1. Importing the Pandas library¶
First, you need to import the pandas library, typically done under the pd
alias.
import pandas as pd
2. Creating a DataFrame¶
Let's create a simple DataFrame for this tutorial:
data = {
'name': ['John', 'Anna', 'Peter', 'Linda'],
'age': [28, 24, 35, 32],
'city': ['New York', 'Paris', 'Berlin', 'London']
}
df = pd.DataFrame(data)
df
name | age | city | |
---|---|---|---|
0 | John | 28 | New York |
1 | Anna | 24 | Paris |
2 | Peter | 35 | Berlin |
3 | Linda | 32 | London |
3. Column Indexing¶
You can index a column in a DataFrame using its column label with a syntax similar to dictionary key indexing:
df['name']
0 John 1 Anna 2 Peter 3 Linda Name: name, dtype: object
You can also use the .
(dot) operator, which is more convenient but only works if the column name doesn't contain spaces or special characters and doesn't conflict with DataFrame methods:
df.name
0 John 1 Anna 2 Peter 3 Linda Name: name, dtype: object
4. Row Indexing¶
For row indexing, you use the loc
and iloc
indexer.
loc
is label-based data selection method which means that we have to pass the name of the row or column which we want to select. This method includes the last element of the range passed in it, unlike iloc.
df.loc[0] # returns the first row
name John age 28 city New York Name: 0, dtype: object
iloc
is a indexed-based selection method which means that we have to pass integer index in the method to select specific row/column. This method does not include the last element of the range passed in it unlike loc.
df.iloc[0] # returns the first row
name John age 28 city New York Name: 0, dtype: object
Note that the two commands above return the same result because the DataFrame uses integer indices. If the DataFrame used string labels for indices, the results could be different.
5. Multi-axis Indexing¶
You can use loc
and iloc
to index both rows and columns at the same time. The syntax is df.loc[[row_indexer], [col_indexer]]
.
df.loc[0, 'name'] # returns the name of the first person
'John'
With iloc
, you'd use integer indices for both the row and column:
df.iloc[0, 0] # returns the name of the first person
'John'
6. Boolean Indexing¶
You can also use a condition to index data.

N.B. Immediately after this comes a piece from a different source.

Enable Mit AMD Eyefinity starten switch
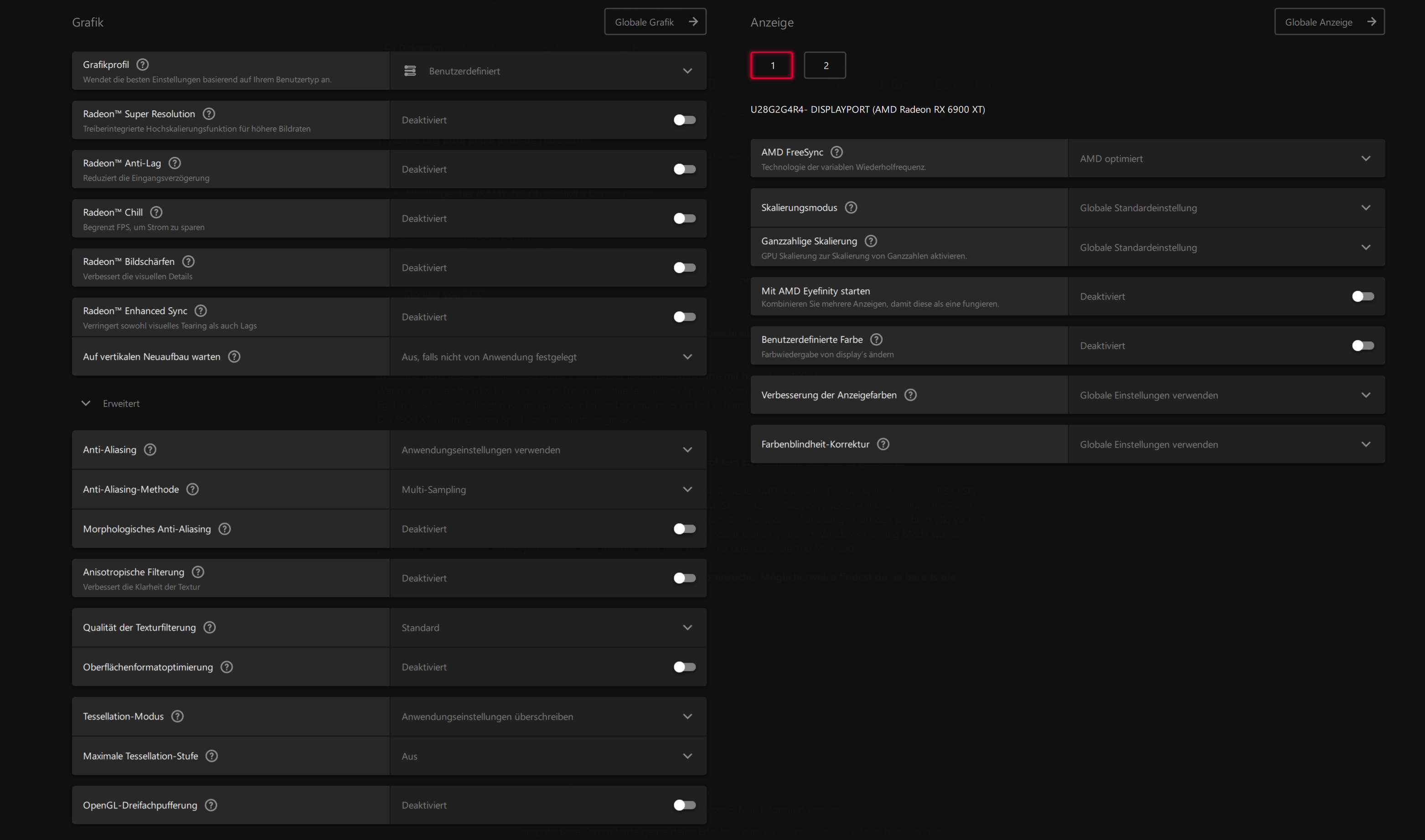 (x=1363, y=296)
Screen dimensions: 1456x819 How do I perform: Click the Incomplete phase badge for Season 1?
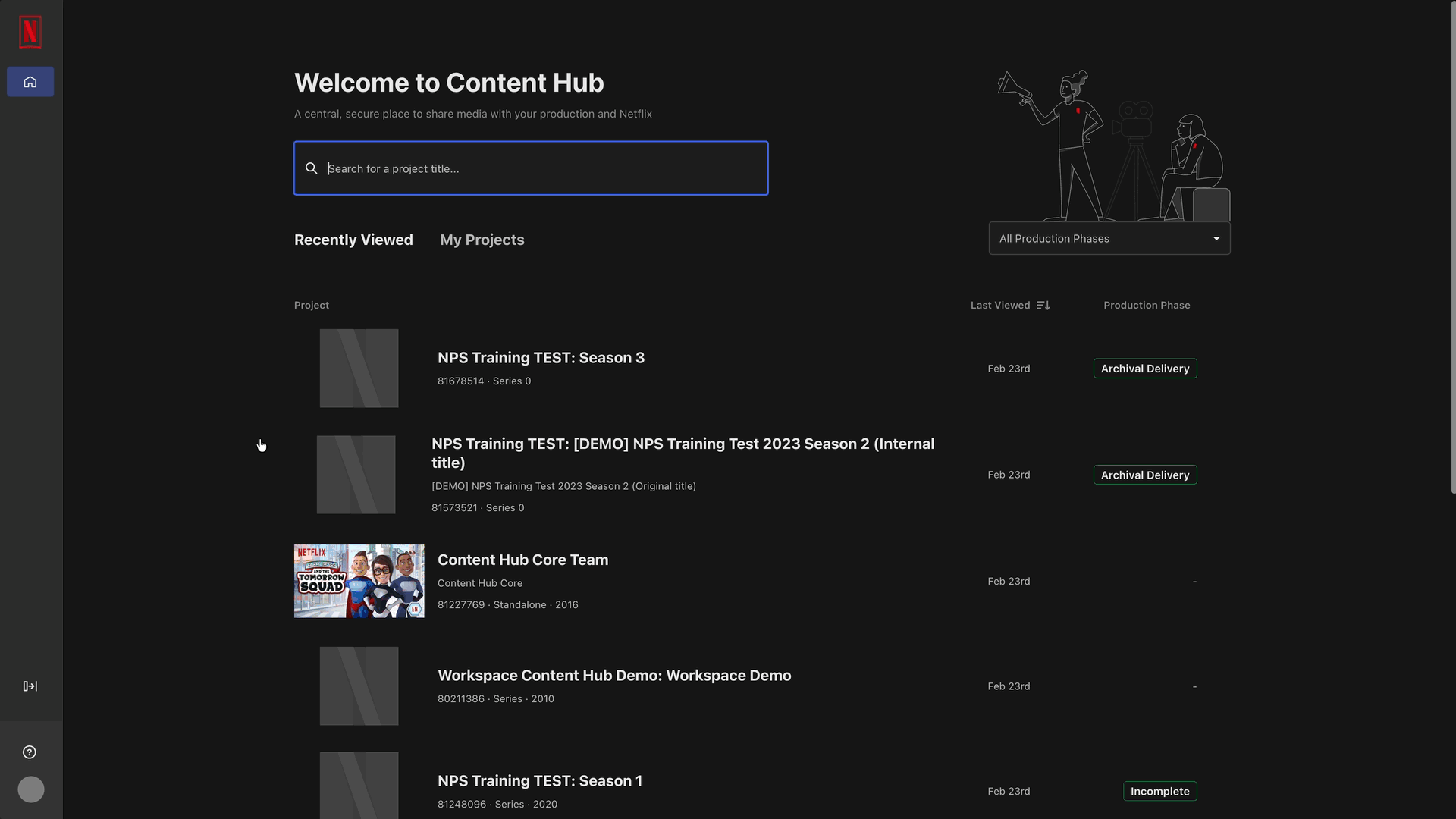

This is very useful when you want to filter rows that satisfy a certain condition:
df[df.age > 30] # returns people older than 30
name | age | city | |
---|---|---|---|
2 | Peter | 35 | Berlin |
3 | Linda | 32 | London |
7. Setting Indices¶
DataFrame has a set_index
method which takes a column name (or a list of column names) to use as the index of the DataFrame:
df.set_index('name', inplace=True)
df
age | city | |
---|---|---|
name | ||
John | 28 | New York |
Anna | 24 | Paris |
Peter | 35 | Berlin |
Linda | 32 | London |
Now you can use loc
with people's names:
df.loc['John']
age 28 city New York Name: John, dtype: object
This concludes our brief tutorial on the basics of pandas indexing. With these indexing techniques, you can effectively manipulate and access data in your DataFrame.